California Democratic Assemblywoman Christy Smith (D-Newhall) conceded the 25th congressional district special election race to Republican Mike Garcia late last Thursday, making this the first time in decades that the GOP has converted a Democratic seat in the deep blue state.

According to the California Secretary of State, Mr. Garcia, a retired Navy fighter pilot, took 55 percent of the vote. However, there was only a 34.1 percent turnout which was not the huge participation factor Smith needed to win the election.

In the March 3 state primary, 156,550 CA-25 voters participated in the regular election, a total not far from the special general, remembering that the 3/3 vote, at the time, featured a competitive Democratic presidential nomination event. Of the total, 81,994 voted in the Democratic presidential primary in a congressional district that Sen. Bernie Sanders (I-VT) carried over former Vice President Joe Biden, 35.6 – 33.6 percent. On the Republican side, in their non-competitive race, 64,138 individuals voted in the presidential primary with incumbent Donald Trump taking 92.3 percent of the cast ballots.

Other past races find that this special election turnout have been larger. In the 2018 midterm general election that elected Rep. Katie Hill (D), who would become embroiled in a sex scandal that forced her to resign a year later, 245,022 people participated. In the 2016 presidential election year, 261,161 voters cast their ballots in the congressional race.

Therefore, the larger historical numbers suggest that CA-25 is a mid-level turnout district in relation to the other California congressional districts. In the presidential election year, the district ranked 24th of the state’s 53 congressional districts in voter participation. In 2018, with their turnout figure approaching presidential election level voting, CA-25 reached 22nd position within the California district universe.

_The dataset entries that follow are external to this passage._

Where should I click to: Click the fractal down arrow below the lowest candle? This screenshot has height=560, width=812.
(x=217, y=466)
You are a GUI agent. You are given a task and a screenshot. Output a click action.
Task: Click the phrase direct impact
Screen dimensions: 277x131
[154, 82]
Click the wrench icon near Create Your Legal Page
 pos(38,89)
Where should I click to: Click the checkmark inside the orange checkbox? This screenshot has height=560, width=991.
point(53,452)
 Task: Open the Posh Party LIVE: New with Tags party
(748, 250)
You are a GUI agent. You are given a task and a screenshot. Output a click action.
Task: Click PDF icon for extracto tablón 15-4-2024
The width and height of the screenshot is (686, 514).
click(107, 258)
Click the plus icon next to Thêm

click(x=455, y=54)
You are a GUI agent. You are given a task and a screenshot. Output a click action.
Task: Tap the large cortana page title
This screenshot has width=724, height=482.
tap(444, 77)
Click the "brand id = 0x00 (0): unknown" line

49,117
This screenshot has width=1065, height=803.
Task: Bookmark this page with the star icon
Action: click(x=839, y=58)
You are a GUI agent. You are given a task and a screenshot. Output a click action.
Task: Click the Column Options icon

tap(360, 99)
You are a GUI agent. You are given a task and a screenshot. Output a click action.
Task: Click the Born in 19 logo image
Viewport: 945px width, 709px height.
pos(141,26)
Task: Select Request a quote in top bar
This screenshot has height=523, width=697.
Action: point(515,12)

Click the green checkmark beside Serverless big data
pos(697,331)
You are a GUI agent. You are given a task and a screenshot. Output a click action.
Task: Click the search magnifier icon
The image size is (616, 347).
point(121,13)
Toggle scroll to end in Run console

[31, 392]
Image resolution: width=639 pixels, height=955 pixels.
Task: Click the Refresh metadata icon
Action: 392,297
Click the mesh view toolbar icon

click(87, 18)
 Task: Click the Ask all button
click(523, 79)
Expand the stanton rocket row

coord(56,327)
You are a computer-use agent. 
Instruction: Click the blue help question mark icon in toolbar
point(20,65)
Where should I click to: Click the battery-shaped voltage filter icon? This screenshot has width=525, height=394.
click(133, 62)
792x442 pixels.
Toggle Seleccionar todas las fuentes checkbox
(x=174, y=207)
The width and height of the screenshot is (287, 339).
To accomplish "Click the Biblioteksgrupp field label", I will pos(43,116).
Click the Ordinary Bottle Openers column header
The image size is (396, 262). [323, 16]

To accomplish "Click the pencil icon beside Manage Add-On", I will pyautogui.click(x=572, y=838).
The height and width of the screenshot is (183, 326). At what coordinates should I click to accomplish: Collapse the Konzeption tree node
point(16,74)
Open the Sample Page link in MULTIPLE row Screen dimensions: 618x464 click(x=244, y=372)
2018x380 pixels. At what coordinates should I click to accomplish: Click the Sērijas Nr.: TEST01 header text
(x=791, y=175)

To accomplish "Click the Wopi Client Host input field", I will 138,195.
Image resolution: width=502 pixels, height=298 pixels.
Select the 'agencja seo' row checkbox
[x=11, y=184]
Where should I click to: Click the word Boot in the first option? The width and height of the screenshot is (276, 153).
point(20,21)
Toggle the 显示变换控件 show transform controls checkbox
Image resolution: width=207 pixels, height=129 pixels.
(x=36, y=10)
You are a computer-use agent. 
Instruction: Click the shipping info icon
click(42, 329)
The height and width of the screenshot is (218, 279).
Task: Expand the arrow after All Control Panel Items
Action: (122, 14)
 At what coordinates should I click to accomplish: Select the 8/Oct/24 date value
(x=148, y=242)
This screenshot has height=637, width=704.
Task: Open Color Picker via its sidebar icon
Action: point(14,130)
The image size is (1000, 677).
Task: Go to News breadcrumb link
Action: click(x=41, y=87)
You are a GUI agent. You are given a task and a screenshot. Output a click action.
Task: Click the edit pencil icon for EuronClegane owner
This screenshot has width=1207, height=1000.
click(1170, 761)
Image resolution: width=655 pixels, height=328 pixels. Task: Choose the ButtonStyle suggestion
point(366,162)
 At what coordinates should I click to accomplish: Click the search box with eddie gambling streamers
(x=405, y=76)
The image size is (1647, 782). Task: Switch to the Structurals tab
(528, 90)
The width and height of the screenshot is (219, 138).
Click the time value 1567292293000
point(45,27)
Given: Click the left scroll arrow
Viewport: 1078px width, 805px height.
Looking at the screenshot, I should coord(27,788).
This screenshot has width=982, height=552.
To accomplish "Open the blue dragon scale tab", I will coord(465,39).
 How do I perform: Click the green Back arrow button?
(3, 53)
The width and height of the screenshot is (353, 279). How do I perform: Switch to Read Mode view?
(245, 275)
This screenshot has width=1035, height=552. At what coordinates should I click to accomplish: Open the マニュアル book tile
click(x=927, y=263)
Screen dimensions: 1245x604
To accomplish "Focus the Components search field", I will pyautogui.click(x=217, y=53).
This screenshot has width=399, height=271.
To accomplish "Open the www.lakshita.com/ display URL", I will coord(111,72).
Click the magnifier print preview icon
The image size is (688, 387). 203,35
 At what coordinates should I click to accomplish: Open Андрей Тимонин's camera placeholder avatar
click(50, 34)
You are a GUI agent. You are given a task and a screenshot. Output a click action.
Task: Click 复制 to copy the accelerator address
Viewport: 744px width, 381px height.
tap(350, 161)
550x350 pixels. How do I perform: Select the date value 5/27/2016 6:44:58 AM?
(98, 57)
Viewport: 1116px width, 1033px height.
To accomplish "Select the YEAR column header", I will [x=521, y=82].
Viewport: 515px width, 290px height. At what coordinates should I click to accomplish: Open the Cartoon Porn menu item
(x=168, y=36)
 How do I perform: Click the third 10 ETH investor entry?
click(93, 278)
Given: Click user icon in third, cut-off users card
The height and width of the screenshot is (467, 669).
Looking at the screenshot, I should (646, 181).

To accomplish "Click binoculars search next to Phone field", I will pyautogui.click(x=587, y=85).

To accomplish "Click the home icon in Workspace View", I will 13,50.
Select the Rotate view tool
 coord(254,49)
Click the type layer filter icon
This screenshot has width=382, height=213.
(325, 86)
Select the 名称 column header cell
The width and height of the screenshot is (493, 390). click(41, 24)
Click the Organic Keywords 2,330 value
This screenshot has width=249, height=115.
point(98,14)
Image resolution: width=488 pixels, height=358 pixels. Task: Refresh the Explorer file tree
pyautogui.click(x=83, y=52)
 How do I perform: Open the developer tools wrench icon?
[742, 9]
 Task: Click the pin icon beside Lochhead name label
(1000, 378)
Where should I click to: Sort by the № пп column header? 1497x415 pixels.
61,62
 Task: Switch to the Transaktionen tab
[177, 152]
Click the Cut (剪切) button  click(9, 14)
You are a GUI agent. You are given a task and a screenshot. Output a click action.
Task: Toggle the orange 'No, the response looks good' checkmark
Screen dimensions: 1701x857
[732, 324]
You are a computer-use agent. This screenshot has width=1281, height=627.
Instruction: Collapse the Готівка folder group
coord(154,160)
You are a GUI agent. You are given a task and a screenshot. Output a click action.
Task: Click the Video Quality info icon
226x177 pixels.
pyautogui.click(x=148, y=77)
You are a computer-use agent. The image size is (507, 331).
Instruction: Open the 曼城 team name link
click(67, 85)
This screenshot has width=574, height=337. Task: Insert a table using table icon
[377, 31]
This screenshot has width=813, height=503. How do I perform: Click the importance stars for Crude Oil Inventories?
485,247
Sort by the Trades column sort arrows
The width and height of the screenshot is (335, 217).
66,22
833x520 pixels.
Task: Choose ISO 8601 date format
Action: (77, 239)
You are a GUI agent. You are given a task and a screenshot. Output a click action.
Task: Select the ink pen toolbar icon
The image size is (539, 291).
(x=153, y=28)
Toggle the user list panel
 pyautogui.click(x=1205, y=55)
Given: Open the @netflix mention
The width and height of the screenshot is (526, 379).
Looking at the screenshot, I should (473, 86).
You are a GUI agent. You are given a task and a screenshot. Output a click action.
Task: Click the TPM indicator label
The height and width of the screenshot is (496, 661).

The Garcia win is big for the national Republican Party at a time when it needed to score a victory. Winning a seat in California, where President Trump is extremely unpopular (in CA-25, Hillary Clinton’s winning margin was 50-44%, after Republicans at the congressional level had carried the seat consecutively from 1992 until 2018) is a boost for them nationally and should help with fundraising and candidate enthusiasm.

The victory means the national Republican net conversion number drops to 19 seats in order to regain the House majority. Both Rep-Elect Garcia and Ms. Smith will now advance to the November general election by virtue of their finish in the regular primary election, held concurrently with the March 3 special election.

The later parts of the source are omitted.